京都大学病院の由井芳樹医師は、平成19年に英医学誌ランセットで発表された東京慈恵医大の論文を一読、「データがあまりにもそろいすぎている」とすぐに疑問を抱いたという。
さらに、平成21年に別の学術誌に掲載された京都府立医大の臨床研究の論文でも同様の結果になっていることを知った由井医師は、平成24年4月、ランセット誌で、疑問点を指摘する意見を発表した。

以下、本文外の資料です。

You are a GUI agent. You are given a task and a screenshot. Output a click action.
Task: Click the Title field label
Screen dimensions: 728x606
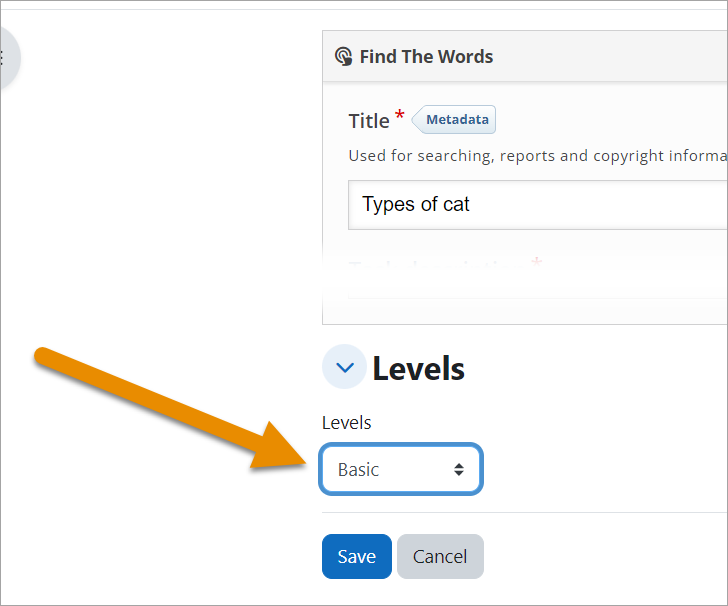(x=368, y=121)
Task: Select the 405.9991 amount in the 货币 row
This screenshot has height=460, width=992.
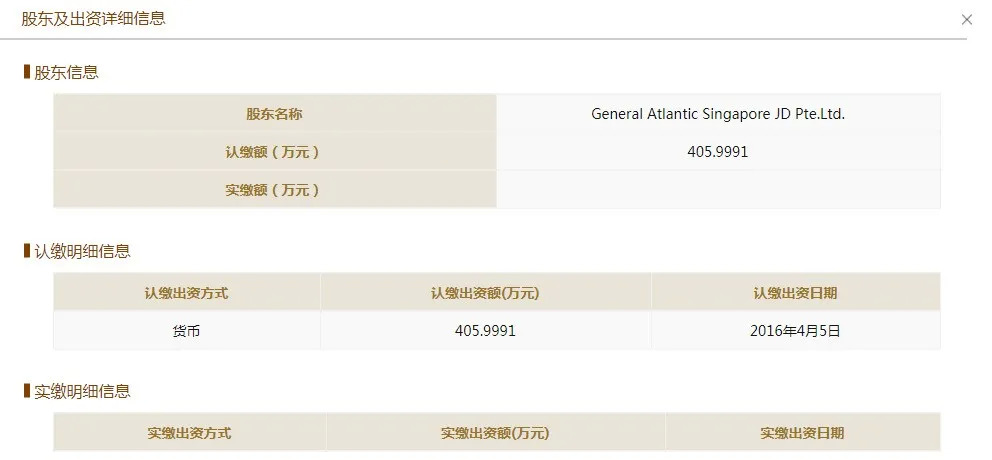Action: (485, 331)
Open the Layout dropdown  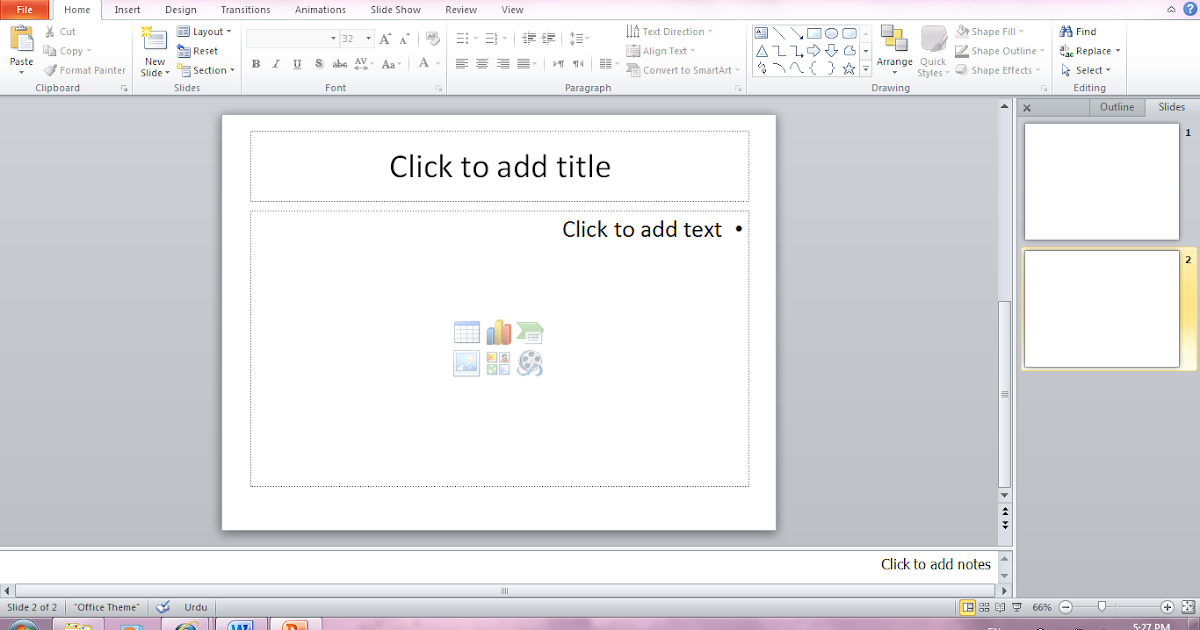pyautogui.click(x=205, y=31)
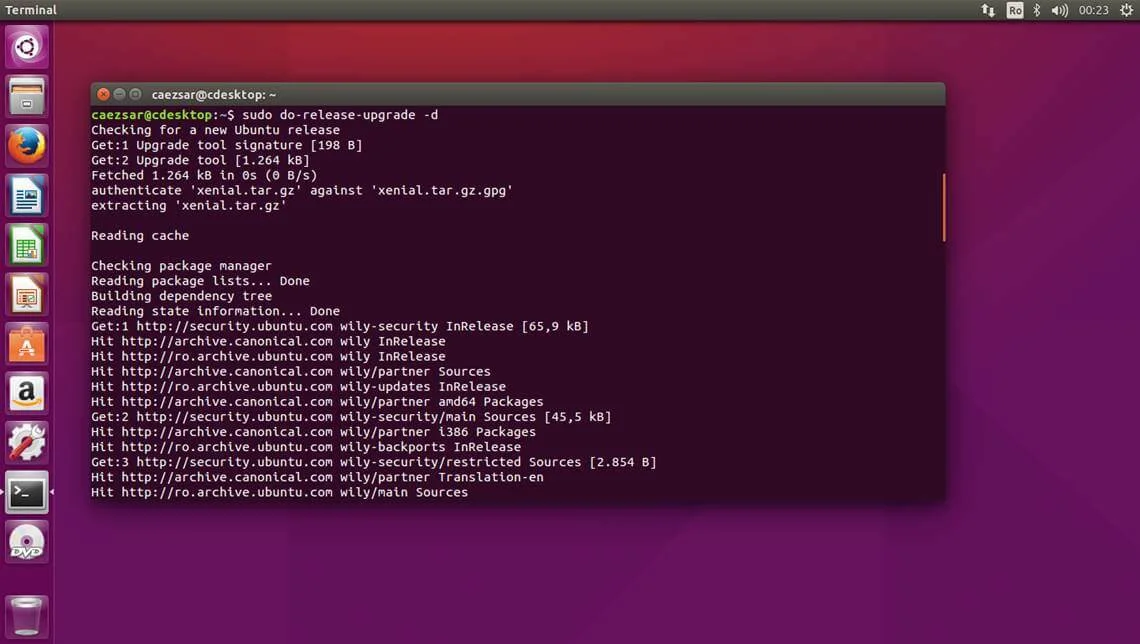Open the Bluetooth indicator menu
The height and width of the screenshot is (644, 1140).
point(1037,10)
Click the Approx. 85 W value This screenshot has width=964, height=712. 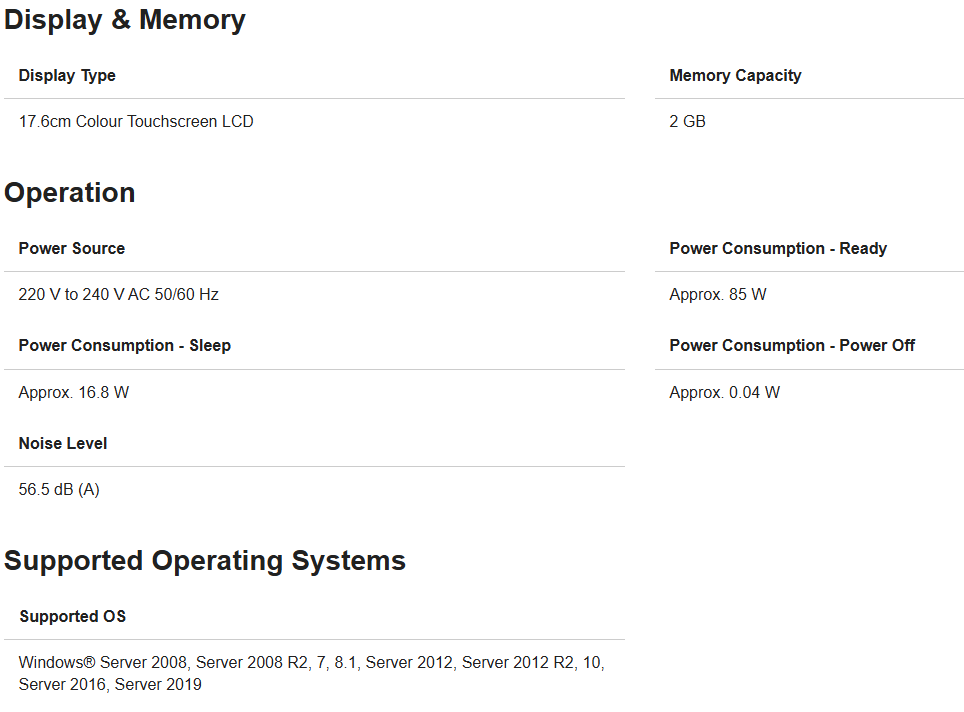[x=718, y=295]
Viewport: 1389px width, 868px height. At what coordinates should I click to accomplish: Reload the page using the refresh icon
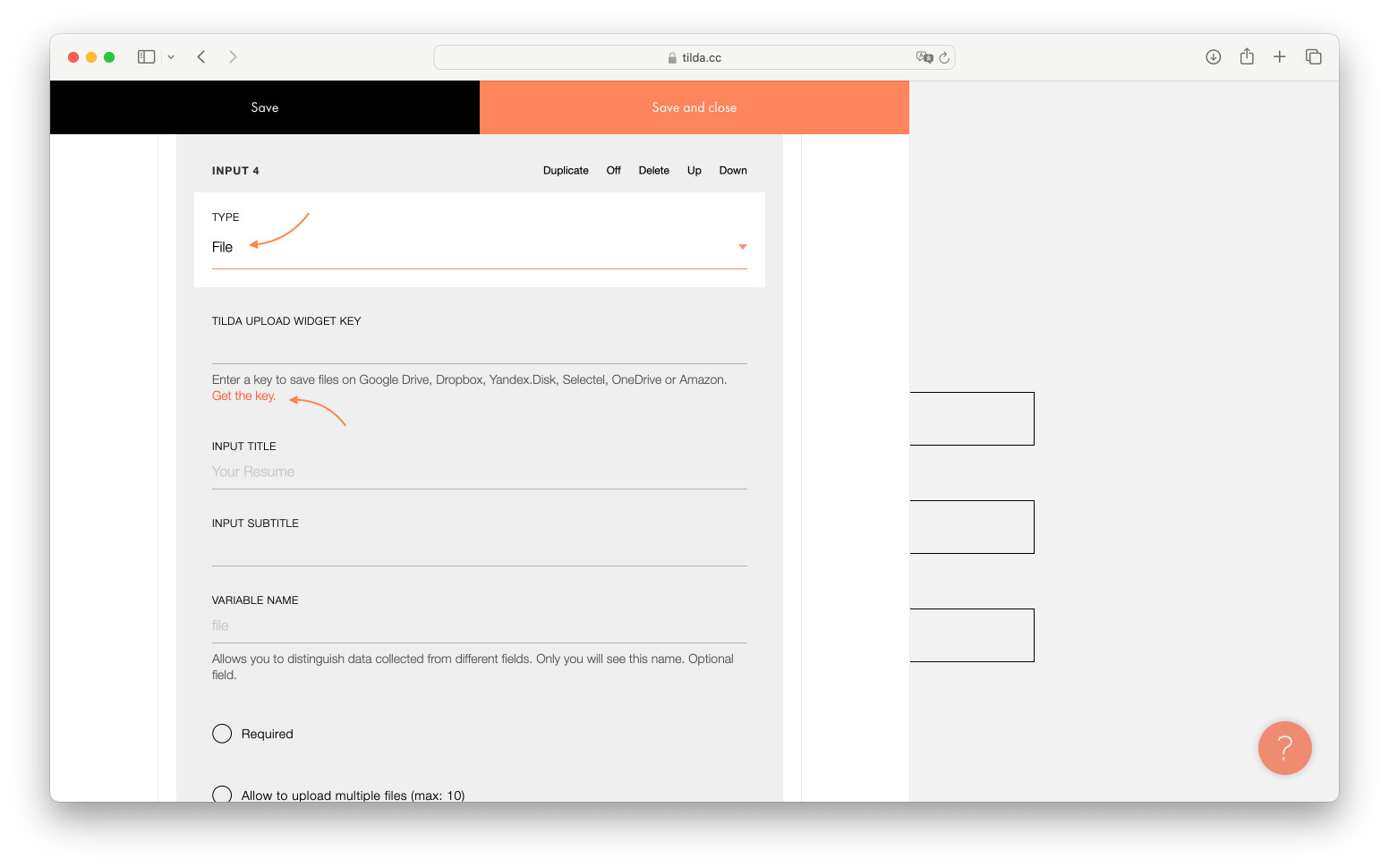[944, 56]
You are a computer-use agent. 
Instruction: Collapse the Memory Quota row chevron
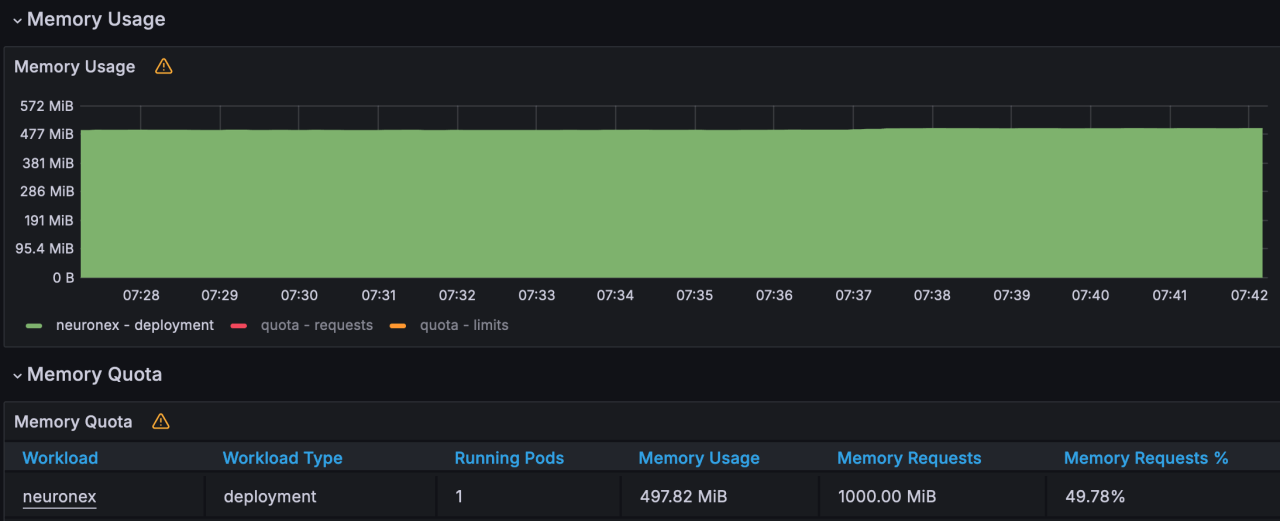[x=17, y=376]
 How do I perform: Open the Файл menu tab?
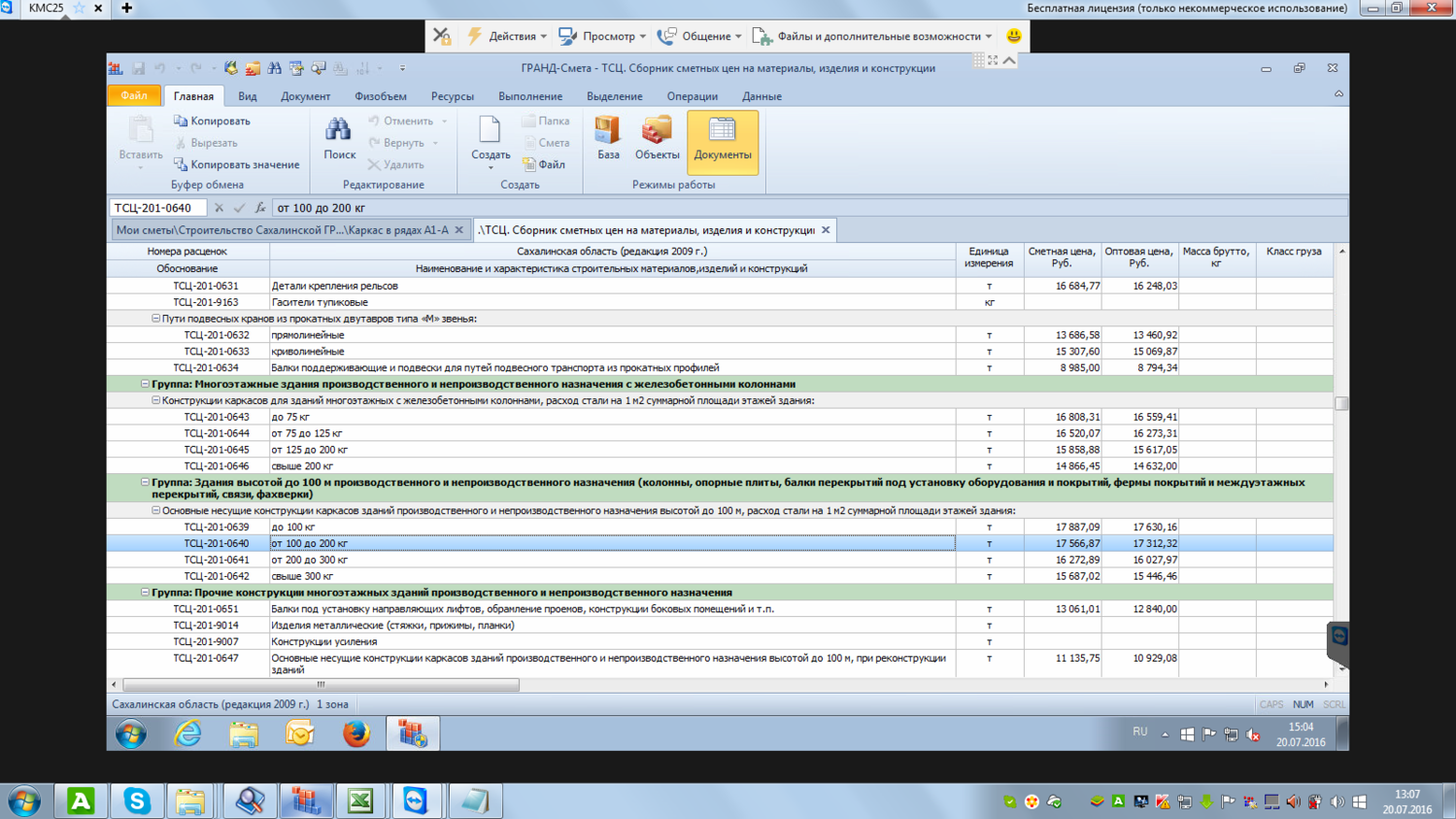tap(134, 96)
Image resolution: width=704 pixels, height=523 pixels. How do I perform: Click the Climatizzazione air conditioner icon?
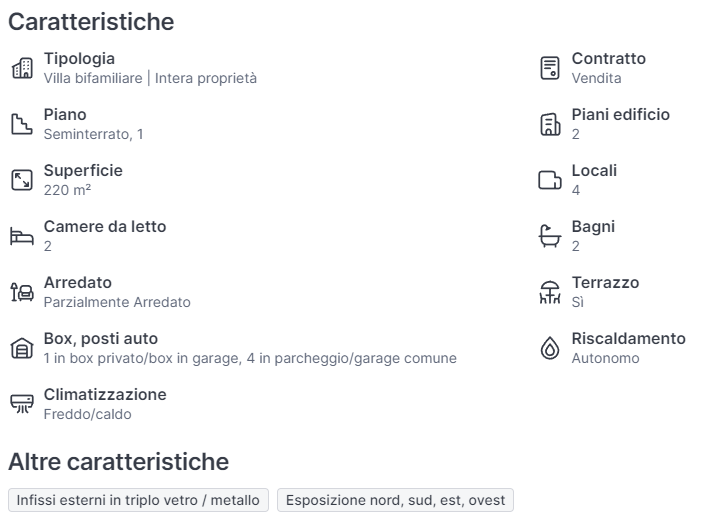tap(21, 404)
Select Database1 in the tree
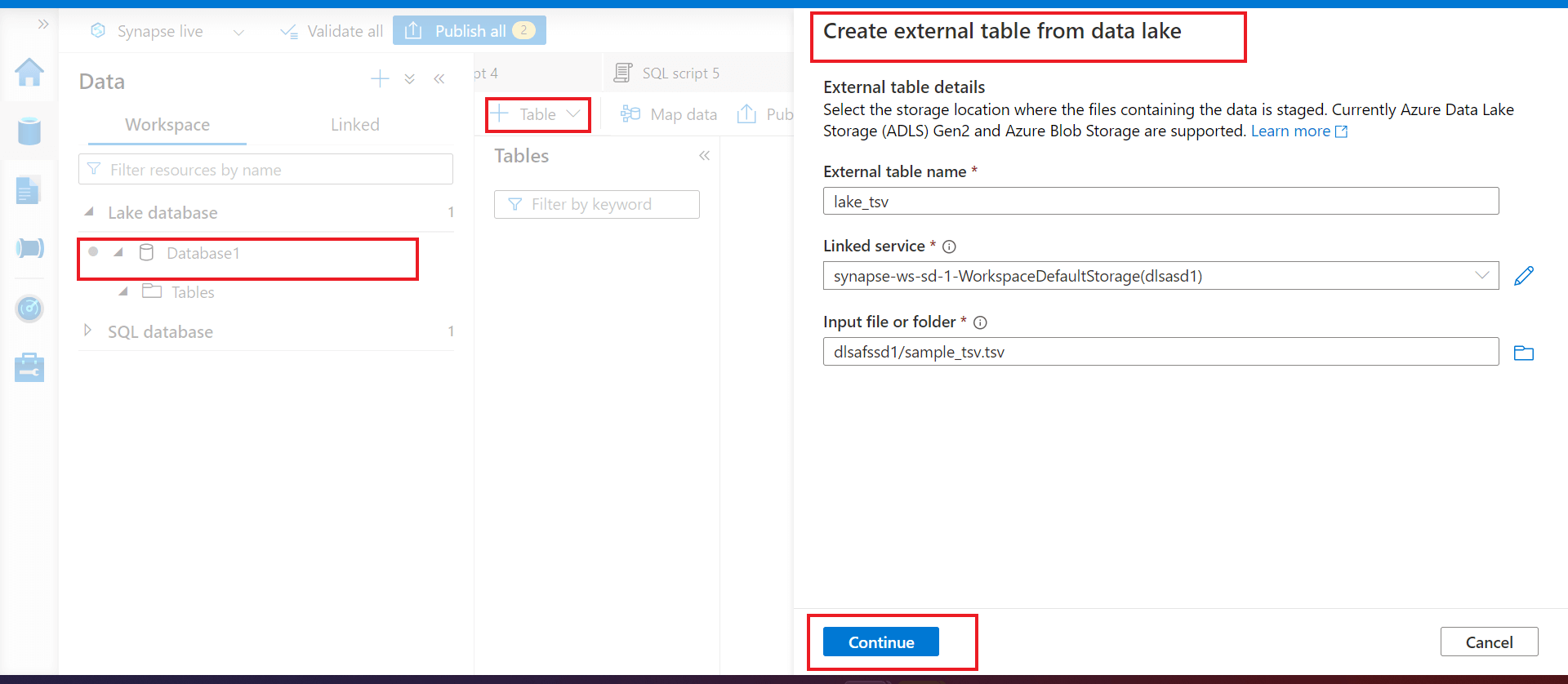The height and width of the screenshot is (684, 1568). pyautogui.click(x=203, y=253)
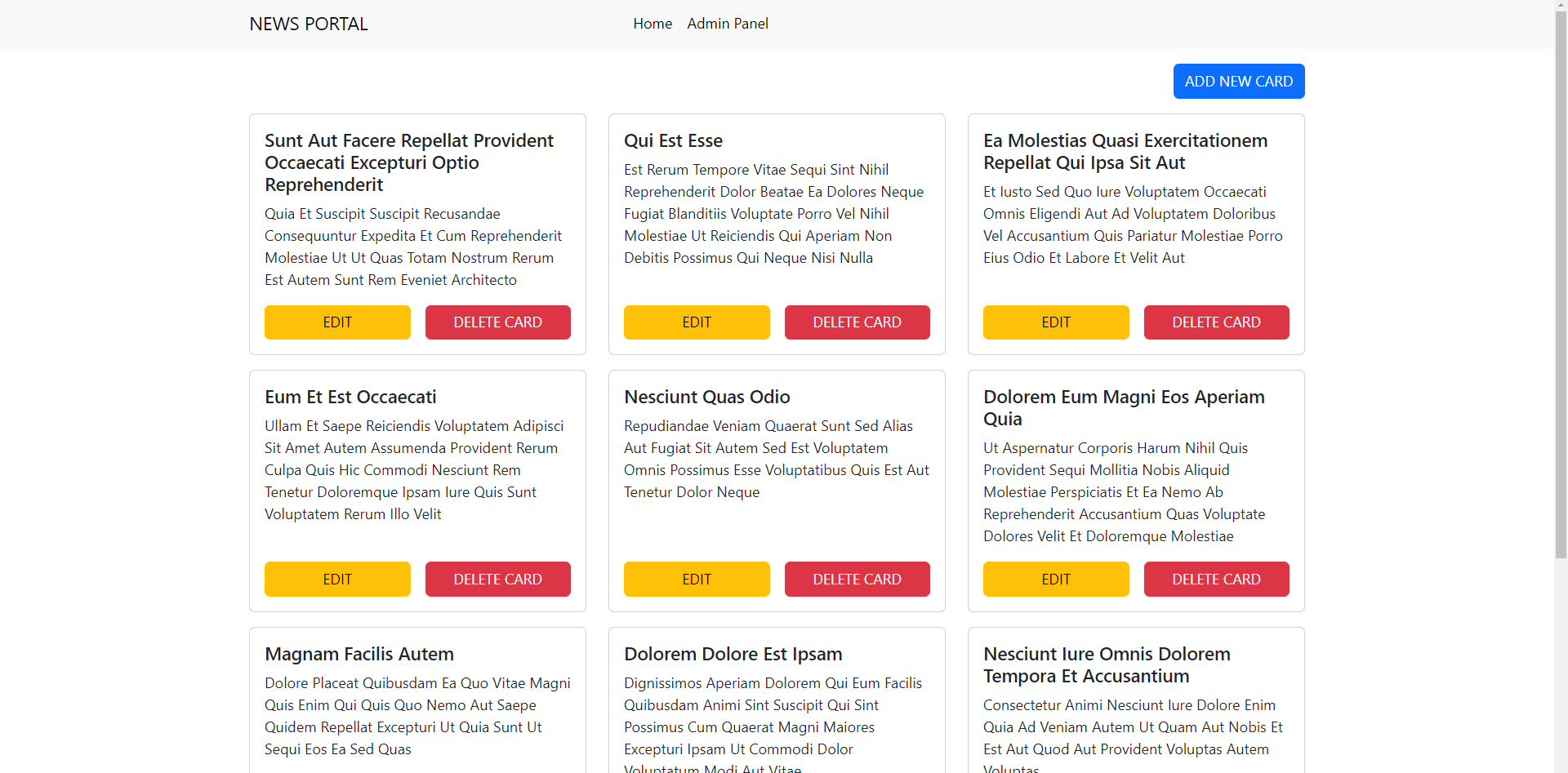Click the vertical page scrollbar thumb
The width and height of the screenshot is (1568, 773).
point(1561,286)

「これらの論文では、ディオバンを投与したグループと別の降圧剤を使ったグループで、臨床研究後の血圧データがぴったり一致するなど、統計的に見ておかしい」と指摘した。
 
由井芳樹医師
助教
専門分野
循環器内科学、高血圧、虚血性心疾患
認定医資格等
日本内科学会認定内科医、日本循環器学会認定循環器専門医、医学博士
大学卒業年度
昭和51年
一言
生活習慣病、メタボリックシンドロームと心臓血管病を統一的に説明できる方法はないかといろいろ考えています。
 
ノバルティス社は、臨床試験を依頼した各大学に巨額な寄付金を提供していた。薬剤の産学協同研究ではない。ノバルティス社が販売している降圧剤ディオバンの臨床データを取得するためだが、その目的は、ほかの効能を謳い上げることで、販売を拡大させるものであった。そのために社員を大阪市大医学部に講師として潜り込ませ、1代臨床データを
寄付金額:東京慈恵会医科大学に1億8,770万円、千葉大学に2億4,600万円、京都府立医科大学に3億8,170 万円、滋賀医科大学に6,550万円、名古屋大学に2億5,200万円・・・当然、ノバルティス社にすれば、寄付金の大きさにより大学の商品価値が査定されていたものと推察される。
長谷川閑史(残業代0を強力に推進)が率いる武田薬品工業も臨床データの捏造が疑われ、結果、会社側の発表によるとデータの捏造改ざんはなかったが、広告宣伝において、不適切な表現があったと認めている。結果としての意味は同じだ。